PERENNIALS THAT FLOP….Some perennials become so tall that they become top heavy, and have a tendency to flop, especially after a good rain. Many of us resort to bamboo stakes and ties to keep them upright, but for some plants, there is an easier solution. In June, cut the plant height in half before it starts to flower. This encourages additional branching and a shorter ultimate height which in turn prevents the ‘flop.’ The plant may bloom a little later than normal, but it will still bloom and be lovely. Some of the ideal plants for cutting back include: Aconitum, Aster, Amsonia, Baptisia australis, Boltonia, Coreopsis tripteris, Eupatorium (Joe Pye Weed), Phlox maculata or Phlox paniculata, Platycodon grandiflorus, Sedum ‘Autumn Joy’, and Helianthus salicifolius. Pinching is another good option, especially for Sedum. Snap off the top 1/3 to 1/2 of each stem by hand (they do snap off if you do this with a quick motion). It actually does not take that long to do, and the outcome is much better than if you simply shear the plant. If your flopping plant does not appear on this list, contact me. I’ll be happy to look up the specifics of your plant.
PERENNIALS THAT REBLOOM…AFTER DEAD HEADING….You will be able to coax an additional bloom from many of your perennials if you dead head them immediately after blooming. This works extremely well with Echinacea / Coneflower, Leucanthemum / Shasta Daisy, Salvia, and Veronica.
PRUNE SPRING FLOWERING SHRUBS…. Now is the perfect time to prune spring flowering shrubs such as Azalea, Fothergilla, Oakleaf Hydrangea, Pieris, Rhododendron, Spiraea and Viburnum. After the flowers have dropped off, you can safely prune, and the plant will have plenty of time for the buds to set for next year.
PERENNIALS AND HERBACEOUS SHRUBS THAT BENEFIT FROM SHEARING…Some Perennials and Herbaceous Shrubs can be pruned after flowering, and will appear to be shrubs all season. Most notably are Amsonia hubrichtii / Threadleaf Bluestar, Baptisia australis / False Indigo, and Paeonia lactifolia (the Peonies that start fresh from the ground every year). For the Amsonia and Baptisia, I simply shear these below the spent flowers, creating a nice soft mound. The Peonies should be selectively pruned back to foliage you like. With this plant, be on the lookout for Powdery Mildew. When that appears, cut the plant back to the undamaged foliage. At the end of the summer when the Powdery Mildew appears on my plants, I simply cut the whole plant down to the ground.

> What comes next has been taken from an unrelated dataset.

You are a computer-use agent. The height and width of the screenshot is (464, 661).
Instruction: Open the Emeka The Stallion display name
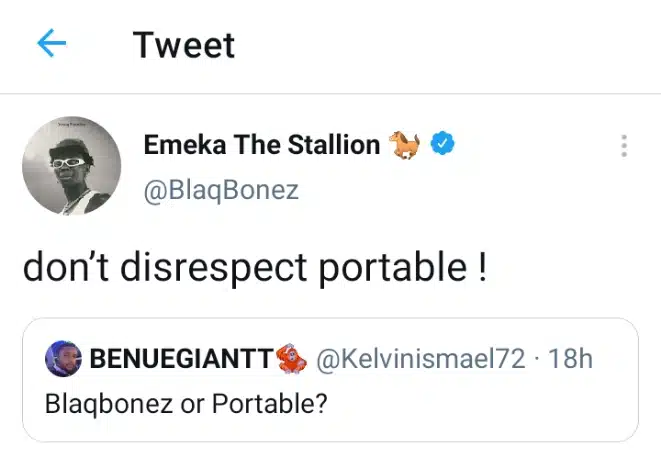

RENEW UNSIGHTLY FOLIAGE…Foliage, especially perennial foliage can discolor during the growing season either from too much sun (Sun Scorch) or too much humidity (Powdery Mildew). There are other afflictions as well, but the key is whether the appearance of the foliage bothers you. If so, cut down the plant to the height of fresh new foliage or 2-3 inches if there is none. Usually, the plant will generate new, healthy, disease free foliage that season. In the rare case that foliage does not reappear, don’t panic. There is a very good chance that the plant will still appear again next year.